> _Brief_
In the excerpt about End Jew Hatred below, rewrite the paragraph beginning "Founded in New York City near the beginning of the pandemic" more briefly while keeping its main facts.

> _Excerpt to read_
The movement also provided the spark for the unexpected opposition in the New York City Council. Lawmakers who did not support the proclamation said they demurred because the End Jew Hatred Movement, while run by people who say they “set aside politics and ideology,” has been associated with right-wing Jewish activists.
End Jew Hatred doesn’t publicize much about its structure or funding. It is not a registered nonprofit organization, and would not tell the New York Jewish Week its annual budget or how it receives donations.
Its backers call it an unapologetic voice that’s fighting a growing problem, antisemitism, while its critics say it is an attempt to inject hawkish rhetoric into a national effort to combat anti-Jewish persecution. Amid that debate, the movement’s growth, and its successful spearheading of resolutions nationwide, show how an initiative founded by conservative activists has wielded influence in the conversation about antisemitism, even in liberal political spaces.
Here’s what we know about End Jew Hatred, how it’s establishing itself in New York City and beyond, and why its activities are drawing backlash.
A movement founded in the politics of 2020
Founded in New York City near the beginning of the pandemic, End Jew Hatred first drew local attention in October 2020, when it organized a rally in front of the New York Public Library protesting the way its activists said New York City Mayor Bill De Blasio and New York Gov. Andrew Cuomo were unfairly targeting Orthodox New Yorkers with public health restrictions.

> _Dataset content_
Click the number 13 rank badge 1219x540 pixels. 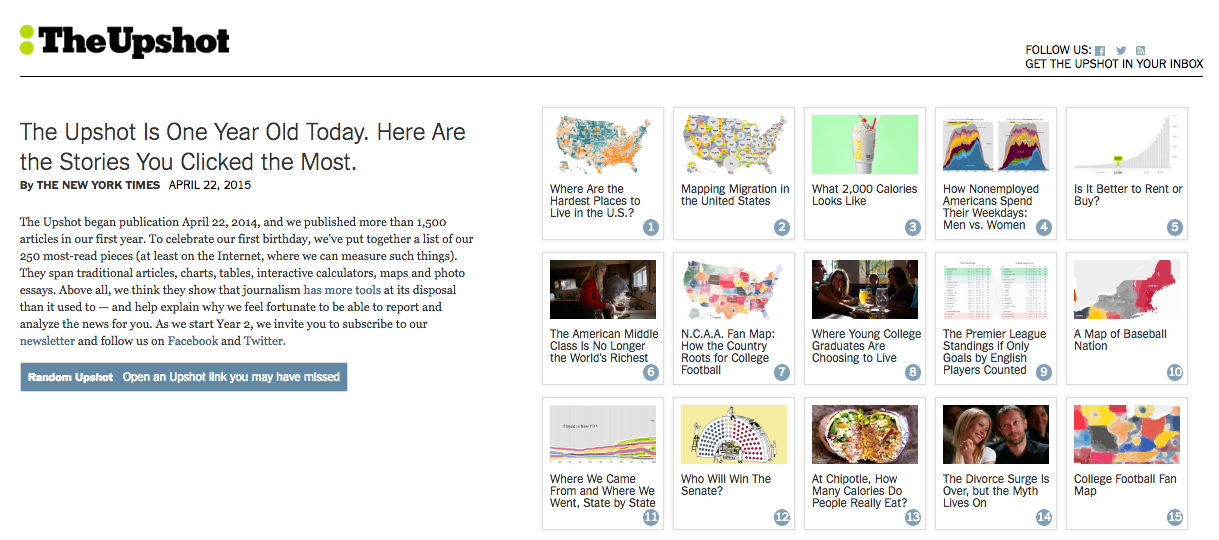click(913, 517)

--

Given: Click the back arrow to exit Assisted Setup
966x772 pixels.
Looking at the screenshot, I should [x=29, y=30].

> _Response to this exercise_
End Jew Hatred was founded in New York City early in the pandemic. It first gained local attention in October 2020 with a rally outside the New York Public Library. There its activists protested what they called unfair targeting of Orthodox New Yorkers with public health restrictions by Mayor Bill De Blasio and Gov. Andrew Cuomo.